***** Supplied records *****

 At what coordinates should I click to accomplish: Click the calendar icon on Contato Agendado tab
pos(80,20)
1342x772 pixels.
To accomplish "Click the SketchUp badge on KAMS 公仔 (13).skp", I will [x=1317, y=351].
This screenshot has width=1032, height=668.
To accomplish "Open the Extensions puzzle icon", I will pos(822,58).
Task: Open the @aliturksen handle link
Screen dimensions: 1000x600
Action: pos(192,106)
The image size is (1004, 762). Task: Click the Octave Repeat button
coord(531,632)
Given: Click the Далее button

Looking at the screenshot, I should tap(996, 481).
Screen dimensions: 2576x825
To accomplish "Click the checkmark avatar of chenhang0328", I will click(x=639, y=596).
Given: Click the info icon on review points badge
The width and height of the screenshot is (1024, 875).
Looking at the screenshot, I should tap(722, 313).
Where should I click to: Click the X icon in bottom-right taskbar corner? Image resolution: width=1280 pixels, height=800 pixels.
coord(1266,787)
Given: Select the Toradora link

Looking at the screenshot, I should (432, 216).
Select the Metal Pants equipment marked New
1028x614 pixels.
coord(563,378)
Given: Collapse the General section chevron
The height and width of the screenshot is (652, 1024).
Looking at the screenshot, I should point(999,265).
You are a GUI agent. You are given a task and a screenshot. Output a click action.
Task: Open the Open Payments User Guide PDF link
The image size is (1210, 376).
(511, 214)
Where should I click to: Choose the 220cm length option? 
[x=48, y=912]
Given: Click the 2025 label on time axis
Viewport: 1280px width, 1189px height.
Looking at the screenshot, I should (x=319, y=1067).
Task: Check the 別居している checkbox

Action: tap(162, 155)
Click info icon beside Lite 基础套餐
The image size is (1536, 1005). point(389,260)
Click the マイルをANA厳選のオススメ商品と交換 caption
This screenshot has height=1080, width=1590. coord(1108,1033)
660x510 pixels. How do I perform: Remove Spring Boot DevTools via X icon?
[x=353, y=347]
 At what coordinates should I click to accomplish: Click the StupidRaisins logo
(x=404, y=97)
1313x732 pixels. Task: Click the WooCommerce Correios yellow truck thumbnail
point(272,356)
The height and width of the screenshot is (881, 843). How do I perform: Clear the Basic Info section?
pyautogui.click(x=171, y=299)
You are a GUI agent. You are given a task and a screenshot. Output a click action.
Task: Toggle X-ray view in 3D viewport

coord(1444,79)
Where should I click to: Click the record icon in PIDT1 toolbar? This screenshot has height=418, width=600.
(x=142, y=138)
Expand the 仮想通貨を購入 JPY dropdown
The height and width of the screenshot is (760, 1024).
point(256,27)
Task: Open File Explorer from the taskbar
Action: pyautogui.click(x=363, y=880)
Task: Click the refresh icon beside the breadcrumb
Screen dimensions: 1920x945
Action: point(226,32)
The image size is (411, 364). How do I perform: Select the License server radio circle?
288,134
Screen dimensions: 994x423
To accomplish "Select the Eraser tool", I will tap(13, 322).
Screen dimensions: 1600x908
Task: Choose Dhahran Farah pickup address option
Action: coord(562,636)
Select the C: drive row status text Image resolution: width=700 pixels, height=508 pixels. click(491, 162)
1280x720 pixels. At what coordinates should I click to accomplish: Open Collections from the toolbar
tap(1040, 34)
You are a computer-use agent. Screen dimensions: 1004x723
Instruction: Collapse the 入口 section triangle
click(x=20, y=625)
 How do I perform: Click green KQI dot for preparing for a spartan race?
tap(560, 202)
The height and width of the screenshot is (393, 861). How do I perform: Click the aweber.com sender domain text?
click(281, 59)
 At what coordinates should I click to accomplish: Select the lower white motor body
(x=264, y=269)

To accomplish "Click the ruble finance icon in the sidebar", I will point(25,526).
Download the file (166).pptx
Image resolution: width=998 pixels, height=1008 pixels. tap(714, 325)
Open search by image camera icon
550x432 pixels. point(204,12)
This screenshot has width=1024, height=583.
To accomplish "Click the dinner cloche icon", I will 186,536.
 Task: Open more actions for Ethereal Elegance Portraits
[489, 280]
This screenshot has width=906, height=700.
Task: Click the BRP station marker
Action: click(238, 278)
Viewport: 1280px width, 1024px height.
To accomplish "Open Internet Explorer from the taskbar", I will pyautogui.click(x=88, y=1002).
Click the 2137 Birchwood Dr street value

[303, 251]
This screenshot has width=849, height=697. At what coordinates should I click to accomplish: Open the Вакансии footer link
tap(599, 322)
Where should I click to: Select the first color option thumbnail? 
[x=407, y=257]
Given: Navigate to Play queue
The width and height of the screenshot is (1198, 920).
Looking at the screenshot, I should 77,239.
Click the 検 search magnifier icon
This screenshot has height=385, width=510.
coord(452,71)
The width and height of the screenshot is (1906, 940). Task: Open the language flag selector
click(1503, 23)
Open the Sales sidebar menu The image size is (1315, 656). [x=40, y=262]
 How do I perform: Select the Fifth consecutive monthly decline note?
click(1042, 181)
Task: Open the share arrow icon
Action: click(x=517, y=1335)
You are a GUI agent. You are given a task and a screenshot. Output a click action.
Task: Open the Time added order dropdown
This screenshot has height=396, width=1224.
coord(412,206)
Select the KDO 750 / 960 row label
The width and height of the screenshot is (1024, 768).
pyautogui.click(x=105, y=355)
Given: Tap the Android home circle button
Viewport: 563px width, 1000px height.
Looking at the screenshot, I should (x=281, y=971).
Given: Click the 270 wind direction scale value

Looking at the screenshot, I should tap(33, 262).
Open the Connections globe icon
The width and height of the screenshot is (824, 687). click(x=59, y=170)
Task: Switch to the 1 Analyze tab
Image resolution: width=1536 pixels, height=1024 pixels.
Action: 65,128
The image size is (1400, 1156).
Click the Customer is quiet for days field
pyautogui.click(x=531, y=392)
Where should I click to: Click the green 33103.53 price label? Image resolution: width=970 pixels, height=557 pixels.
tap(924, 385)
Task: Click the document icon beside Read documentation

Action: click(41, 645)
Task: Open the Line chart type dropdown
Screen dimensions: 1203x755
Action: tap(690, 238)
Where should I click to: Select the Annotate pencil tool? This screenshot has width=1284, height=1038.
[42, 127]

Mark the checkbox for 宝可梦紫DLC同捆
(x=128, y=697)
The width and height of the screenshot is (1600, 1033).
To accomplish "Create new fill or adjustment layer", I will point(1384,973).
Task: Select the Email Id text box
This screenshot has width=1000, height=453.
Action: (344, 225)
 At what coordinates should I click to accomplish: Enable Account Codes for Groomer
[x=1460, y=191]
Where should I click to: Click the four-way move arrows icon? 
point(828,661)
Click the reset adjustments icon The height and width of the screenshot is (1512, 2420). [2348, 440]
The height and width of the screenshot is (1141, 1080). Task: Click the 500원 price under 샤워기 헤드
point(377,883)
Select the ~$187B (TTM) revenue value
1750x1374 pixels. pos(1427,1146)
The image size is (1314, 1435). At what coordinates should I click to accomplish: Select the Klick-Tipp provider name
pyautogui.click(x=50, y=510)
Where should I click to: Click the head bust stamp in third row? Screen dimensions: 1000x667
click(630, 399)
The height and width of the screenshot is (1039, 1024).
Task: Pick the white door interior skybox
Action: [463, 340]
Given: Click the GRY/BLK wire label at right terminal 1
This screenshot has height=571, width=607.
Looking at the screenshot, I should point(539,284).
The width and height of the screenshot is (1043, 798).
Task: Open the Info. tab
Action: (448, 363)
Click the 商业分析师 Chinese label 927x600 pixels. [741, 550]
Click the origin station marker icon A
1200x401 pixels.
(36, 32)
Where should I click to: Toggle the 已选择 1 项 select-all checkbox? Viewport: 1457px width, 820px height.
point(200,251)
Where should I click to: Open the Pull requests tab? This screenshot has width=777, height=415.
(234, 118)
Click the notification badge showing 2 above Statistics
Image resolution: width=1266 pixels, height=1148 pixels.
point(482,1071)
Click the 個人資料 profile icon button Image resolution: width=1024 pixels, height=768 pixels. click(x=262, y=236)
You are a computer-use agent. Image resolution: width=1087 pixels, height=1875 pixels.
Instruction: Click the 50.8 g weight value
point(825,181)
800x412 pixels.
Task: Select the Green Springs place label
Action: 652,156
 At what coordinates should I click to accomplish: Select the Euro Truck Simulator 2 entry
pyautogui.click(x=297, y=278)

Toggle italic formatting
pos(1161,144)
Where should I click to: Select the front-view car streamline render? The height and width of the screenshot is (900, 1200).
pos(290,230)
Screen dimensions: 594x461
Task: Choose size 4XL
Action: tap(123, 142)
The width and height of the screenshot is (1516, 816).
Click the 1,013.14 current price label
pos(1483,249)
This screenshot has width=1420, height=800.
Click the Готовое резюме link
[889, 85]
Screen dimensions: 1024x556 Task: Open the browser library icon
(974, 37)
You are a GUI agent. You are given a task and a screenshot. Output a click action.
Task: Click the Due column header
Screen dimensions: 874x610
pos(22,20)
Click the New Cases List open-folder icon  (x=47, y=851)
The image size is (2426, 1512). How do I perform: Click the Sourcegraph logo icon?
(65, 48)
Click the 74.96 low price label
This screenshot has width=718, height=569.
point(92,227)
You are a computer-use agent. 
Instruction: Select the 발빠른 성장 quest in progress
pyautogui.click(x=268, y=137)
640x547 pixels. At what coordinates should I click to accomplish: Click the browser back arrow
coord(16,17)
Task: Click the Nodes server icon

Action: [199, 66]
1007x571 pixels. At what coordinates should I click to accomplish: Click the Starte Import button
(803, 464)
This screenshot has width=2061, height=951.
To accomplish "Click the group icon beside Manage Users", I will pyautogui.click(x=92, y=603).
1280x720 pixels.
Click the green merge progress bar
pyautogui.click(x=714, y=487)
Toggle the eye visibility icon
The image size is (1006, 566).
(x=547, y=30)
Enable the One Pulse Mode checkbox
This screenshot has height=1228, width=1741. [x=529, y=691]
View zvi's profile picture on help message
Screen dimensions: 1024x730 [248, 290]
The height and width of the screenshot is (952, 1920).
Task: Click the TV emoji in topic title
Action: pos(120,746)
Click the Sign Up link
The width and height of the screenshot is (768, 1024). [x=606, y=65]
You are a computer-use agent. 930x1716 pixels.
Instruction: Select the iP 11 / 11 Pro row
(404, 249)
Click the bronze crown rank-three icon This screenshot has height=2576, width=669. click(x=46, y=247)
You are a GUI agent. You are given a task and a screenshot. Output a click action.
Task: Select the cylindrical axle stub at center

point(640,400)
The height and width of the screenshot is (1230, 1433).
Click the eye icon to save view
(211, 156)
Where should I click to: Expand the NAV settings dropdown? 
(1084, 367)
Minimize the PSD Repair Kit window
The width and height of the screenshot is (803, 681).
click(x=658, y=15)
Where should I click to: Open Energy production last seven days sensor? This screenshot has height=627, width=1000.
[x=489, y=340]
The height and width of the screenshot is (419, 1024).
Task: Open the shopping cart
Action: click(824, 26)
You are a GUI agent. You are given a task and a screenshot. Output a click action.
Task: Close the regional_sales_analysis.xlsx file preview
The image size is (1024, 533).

*****

Go through the records above line by line and say how many lines include "sidebar", giving only that number.

2